If I understand the goal correctly you need to create blocks:
$$J(n) = \begin{bmatrix} R(n) \\ R(n+1) \end{bmatrix} $$
(Recall that matrix multiplication is recursive (ex: 4x4 marix is just a 2x2 of 2x2 blocks etc...))
Then the equation $R(n+2) +A_n R(n+1) +B_n R(n) = 0$ can be rewritten as
$$ \begin{bmatrix} R(n+1) \\ R(n+2) \end{bmatrix} + \begin{bmatrix} 0 && -I_n \\ B_n && A_n \end{bmatrix} \begin{bmatrix} R(n) \\ R(n+1) \end{bmatrix} = 0 $$
I.E.
$$ J(n+1) = -\begin{bmatrix} 0 && -I_n \\ B_n && A_n \end{bmatrix} J(n) $$
At this point things get a little harder. You are dealing with the matrix equivalent of say $f(n+1) = n*f(n)$ whereas to use matrix exponentials you want the matrix equivalent of $f(n+1) = 2*f(n)$. The latter being a constant leading to a nice matrix formula but the former being a varying multiple.
I'll have to return to this question but one basically wants to ask two questions to wrap up here:
Given $f(n+1) = P(n) * f(n)$ how does one interpolate the curve itself? (ex finding the gamma function from the factorial relation)
Then how does (1) generalize to the matrix setting?
I'm not sure off the top of my head how to proceed with these. Although for (1) you can probably modify @JM's techniques for the partition function here
The gist of his technique is to to consider $f(x) = \sum_{n=0}^{\infty} P(n) x^n$ and then to evaluate the fractional derivative $\frac{1}{\Gamma({\alpha +1})}\frac{d^{\alpha}}{dx^{\alpha}}[f(x)]_{\text{evaluate at} \ x = 0}$ for a suitable choice of contour to create a curve that interpolates $P(n)$ and is "natural" in a vague sense (JM found considering a sequence of circles approaching radius 1 from 0 to be the natural "interpolater" for the partition function and that might hold for many other functions).

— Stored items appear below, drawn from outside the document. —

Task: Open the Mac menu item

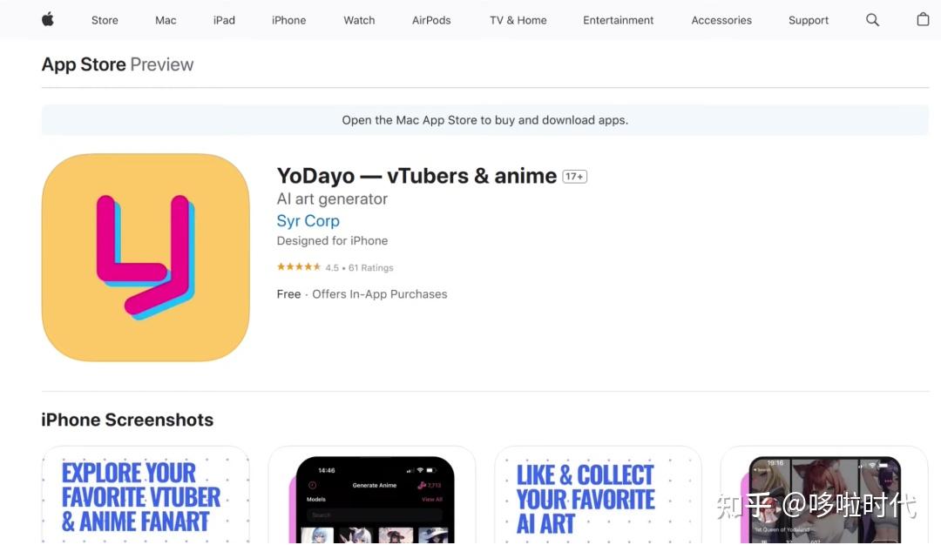Action: pyautogui.click(x=166, y=20)
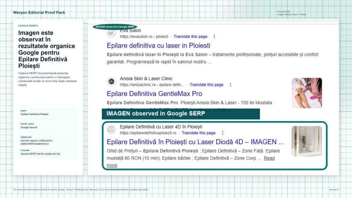Select the Query 'Epilare Definitivă Ploiești' card
This screenshot has height=198, width=352.
pos(48,113)

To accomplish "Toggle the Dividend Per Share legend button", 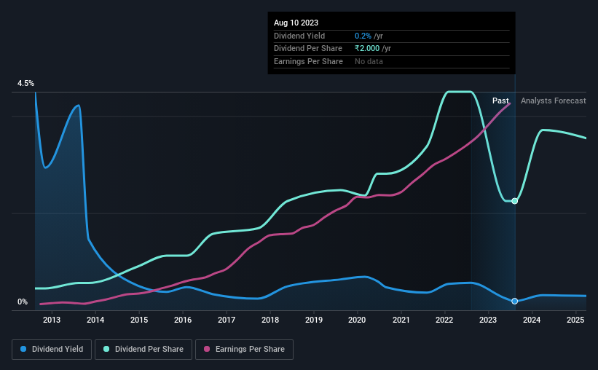I will [x=143, y=350].
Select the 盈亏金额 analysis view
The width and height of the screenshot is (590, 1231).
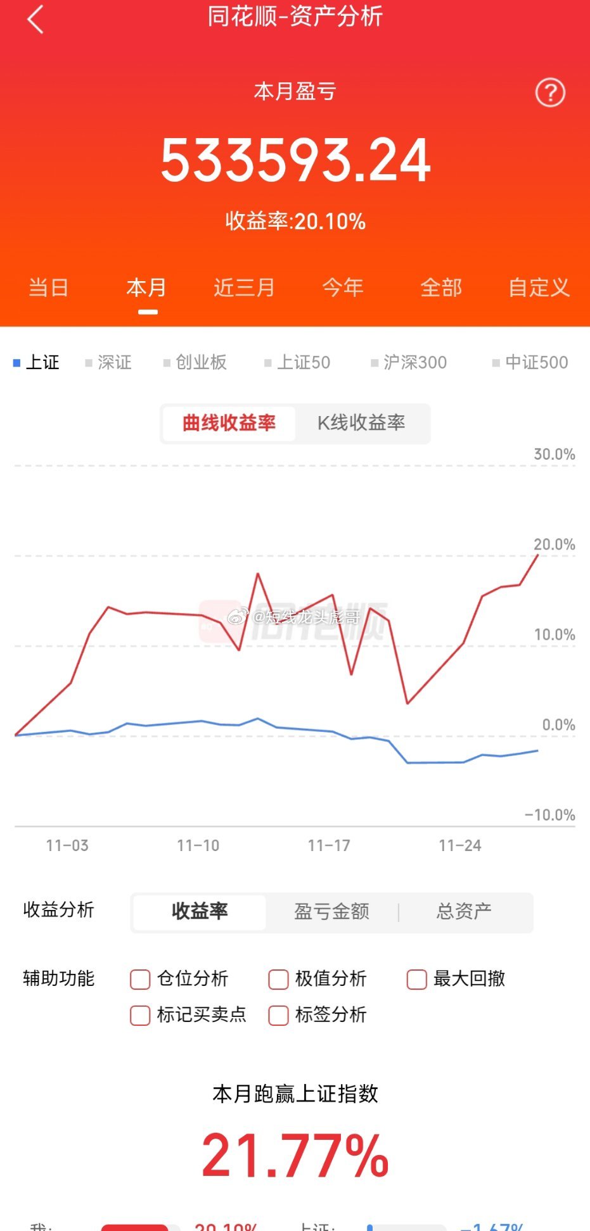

Now we want to put this into the matrix setting. Which can be done by letting $x$ in $f(x)$ above no longer be a complex number but a matrix. The only caveat here is "what is a natural contour in the matrix setting?" and more importantly "is there a natural contour?".
In the event we weren't dealing with shift $J(n+1) = A(n) J(n)$ but a derivative $J' = A(x)J(x)$ then the Time ordered exponential is what you seek. So you are essentially trying to find a "discrete time ordered exponential".
*you mention that $A_n, B_n$ are polynomial. If they were merely linear or even affine functions of $n$ then techniques involving the matrix gamma function might be useful.